Dans la journée du 30 mars 1826, ses plaintes redoublèrent et furent continuelles. Le matin, un neveu de son mari, informé de son état de maladie, était venu la voir. Elle avait annoncé l'intention de prendre l'émétique. Le mari et le neveu s'y opposèrent, en lui faisant observer qu'elle devait auparavant prendre l'avis du médecin; mais elle ne voulut point le consulter, et dit même qu'elle ne ferait rien de ce qu'il lui prescrirait.
Son neveu la quitta: elle lui avait pris plusieurs fois la main avec attendrissement. Son mari se rendit aux champs. La nommée Sophie Placial, sa domestique, alla travailler dans une vigne située près de la maison. Une voisine de la dame Coutelas, la femme Pierrot, passa l'après-midi avec elle, dans la cuisine, et remarqua qu'elle était très-agitée, qu'elle ne parlait pas comme à l'ordinaire.
Sophie rentra à deux heures pour savoir des nouvelles de sa maîtresse; à quatre heures, elle revint encore pour goûter. Cette dernière fois, la dame Coutelas lui prit la main en lui disant: Ma Sophie! ma pauvre Sophie! Elle ajouta même, suivant la déposition de cette fille: Je suis une femme perdue! Puis elle dit à la femme Pierrot qu'elle était lasse de la vie.
Vers le soir, Sophie quitta son travail et rentra à la maison. Trouvant ouverte la porte de la chambre à coucher de ses maîtres, elle regarda si sa maîtresse y était, et ne l'y voyant pas, ni dans une chambre voisine dont la porte était également ouverte, elle entra dans la cuisine où le sieur Coutelas était assis auprès du feu. Elle lui demanda où était sa maîtresse: il répondit qu'elle venait de passer dans sa chambre, et sur l'observation que lui fit la domestique qu'elle n'y était pas, il dit qu'elle était sans doute chez quelqu'une de ses voisines.
Sophie alla s'informer dans le voisinage, et n'y ayant pas trouvé la dame Coutelas, rentra fort inquiète à la maison. Son maître lui donna l'ordre de prendre une lanterne, et d'aller chercher sa femme du côté de la rivière, attendu que plusieurs fois elle avait dit que, pour rien, elle se jetterait à l'eau. Cette fille, éplorée, parcourut les bords de la Marne, en cherchant sa maîtresse.
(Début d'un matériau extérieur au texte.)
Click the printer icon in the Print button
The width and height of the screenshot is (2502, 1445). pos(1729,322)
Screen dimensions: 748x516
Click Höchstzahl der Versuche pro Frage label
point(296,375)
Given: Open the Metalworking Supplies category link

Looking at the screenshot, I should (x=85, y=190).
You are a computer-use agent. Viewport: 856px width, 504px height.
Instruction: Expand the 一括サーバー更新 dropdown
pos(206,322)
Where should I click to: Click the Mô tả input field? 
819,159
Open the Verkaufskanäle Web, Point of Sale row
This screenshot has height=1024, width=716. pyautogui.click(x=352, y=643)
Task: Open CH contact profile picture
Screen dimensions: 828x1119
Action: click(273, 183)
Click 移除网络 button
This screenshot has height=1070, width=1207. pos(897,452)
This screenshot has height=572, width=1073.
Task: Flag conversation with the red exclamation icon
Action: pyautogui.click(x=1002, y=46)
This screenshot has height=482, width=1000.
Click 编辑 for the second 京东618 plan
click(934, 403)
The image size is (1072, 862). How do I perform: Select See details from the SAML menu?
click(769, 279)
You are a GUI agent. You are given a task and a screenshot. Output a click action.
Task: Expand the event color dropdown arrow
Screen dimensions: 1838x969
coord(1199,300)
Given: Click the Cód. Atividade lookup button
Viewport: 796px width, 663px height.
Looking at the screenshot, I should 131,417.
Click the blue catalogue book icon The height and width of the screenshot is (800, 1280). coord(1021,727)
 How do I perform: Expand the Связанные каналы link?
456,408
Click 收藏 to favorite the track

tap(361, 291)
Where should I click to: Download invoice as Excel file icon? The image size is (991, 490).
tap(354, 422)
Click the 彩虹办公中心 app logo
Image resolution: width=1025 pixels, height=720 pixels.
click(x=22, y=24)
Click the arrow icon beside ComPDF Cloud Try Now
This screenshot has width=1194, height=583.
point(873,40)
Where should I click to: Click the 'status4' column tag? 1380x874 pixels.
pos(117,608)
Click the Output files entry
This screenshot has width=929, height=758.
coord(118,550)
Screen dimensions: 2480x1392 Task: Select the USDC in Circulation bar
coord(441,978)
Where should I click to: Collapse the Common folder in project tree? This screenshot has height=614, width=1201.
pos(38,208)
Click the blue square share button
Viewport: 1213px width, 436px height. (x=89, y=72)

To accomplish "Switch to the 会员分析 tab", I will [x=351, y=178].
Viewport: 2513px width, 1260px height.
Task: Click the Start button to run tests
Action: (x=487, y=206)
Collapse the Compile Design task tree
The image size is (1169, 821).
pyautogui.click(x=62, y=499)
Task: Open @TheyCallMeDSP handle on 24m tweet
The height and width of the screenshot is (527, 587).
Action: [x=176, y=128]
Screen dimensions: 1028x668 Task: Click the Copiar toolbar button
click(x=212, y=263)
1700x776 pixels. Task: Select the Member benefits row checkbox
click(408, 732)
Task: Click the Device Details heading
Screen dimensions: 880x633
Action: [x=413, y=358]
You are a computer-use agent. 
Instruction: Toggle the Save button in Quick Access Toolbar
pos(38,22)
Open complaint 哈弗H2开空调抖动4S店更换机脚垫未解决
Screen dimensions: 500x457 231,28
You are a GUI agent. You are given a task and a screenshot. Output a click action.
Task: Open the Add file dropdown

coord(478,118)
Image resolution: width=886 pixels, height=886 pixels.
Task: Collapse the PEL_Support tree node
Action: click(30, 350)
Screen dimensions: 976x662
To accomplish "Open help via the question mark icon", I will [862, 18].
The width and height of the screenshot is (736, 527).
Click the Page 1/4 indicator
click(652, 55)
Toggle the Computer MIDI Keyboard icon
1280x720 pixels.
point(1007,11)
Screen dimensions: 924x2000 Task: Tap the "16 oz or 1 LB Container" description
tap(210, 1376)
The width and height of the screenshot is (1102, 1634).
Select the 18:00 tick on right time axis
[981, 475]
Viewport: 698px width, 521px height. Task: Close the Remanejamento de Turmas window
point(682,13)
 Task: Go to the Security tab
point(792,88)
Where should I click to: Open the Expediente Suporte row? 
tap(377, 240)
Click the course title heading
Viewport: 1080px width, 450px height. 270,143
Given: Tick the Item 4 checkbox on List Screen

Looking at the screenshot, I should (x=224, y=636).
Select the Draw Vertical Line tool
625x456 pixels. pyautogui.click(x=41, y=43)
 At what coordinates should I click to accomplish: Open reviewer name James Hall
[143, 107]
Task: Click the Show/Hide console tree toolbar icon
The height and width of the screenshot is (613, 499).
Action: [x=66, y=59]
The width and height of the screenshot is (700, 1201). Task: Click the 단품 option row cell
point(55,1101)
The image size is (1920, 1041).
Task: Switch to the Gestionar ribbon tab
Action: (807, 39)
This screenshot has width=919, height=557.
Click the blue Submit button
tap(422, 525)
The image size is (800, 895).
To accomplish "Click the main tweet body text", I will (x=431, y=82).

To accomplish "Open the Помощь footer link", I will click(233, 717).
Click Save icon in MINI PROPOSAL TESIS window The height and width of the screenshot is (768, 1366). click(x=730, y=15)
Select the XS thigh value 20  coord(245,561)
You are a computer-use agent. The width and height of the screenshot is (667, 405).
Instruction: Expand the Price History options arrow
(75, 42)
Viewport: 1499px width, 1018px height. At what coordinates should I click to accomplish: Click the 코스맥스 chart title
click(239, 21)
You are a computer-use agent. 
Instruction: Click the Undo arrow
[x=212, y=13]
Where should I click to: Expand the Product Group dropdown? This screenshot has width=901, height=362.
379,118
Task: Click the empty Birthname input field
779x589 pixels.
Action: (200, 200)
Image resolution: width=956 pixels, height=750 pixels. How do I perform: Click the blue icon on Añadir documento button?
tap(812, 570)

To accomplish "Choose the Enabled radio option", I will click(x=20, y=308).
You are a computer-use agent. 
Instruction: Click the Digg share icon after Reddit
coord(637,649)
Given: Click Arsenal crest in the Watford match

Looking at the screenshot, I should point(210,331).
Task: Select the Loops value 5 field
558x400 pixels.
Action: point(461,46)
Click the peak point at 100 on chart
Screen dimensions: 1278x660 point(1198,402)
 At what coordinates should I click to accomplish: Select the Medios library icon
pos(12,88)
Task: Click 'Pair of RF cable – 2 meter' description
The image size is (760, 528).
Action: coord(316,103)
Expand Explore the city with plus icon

De retour à la maison, après avoir fait des recherches infructueuses, la femme Pierrot et une autre voisine vinrent bientôt l'y rejoindre. Alors toutes les trois et le sieur Coutelas lui-même, qui commençait à s'émouvoir, s'entretinrent ensemble, dans la cour de la maison, des recherches qui restaient encore à faire. Sophie descendit seule dans la cave; sa maîtresse n'y était pas. Il y avait dans la maison une autre cave pour ainsi dire abandonnée, qui se composait de plusieurs berceaux qui se croisaient. Au fond et sur la gauche de l'un de ces berceaux qui se prolongeait au-delà des bâtimens, sous une vigne, était un petit caveau où le jour ne pénétrait jamais. La dame Coutelas n'était presque jamais entrée dans cette cave. Une des voisines proposa néanmoins de voir si elle n'y serait pas; Coutelas observa qu'elle n'aurait pas osé y aller seule: néanmoins on y descendit.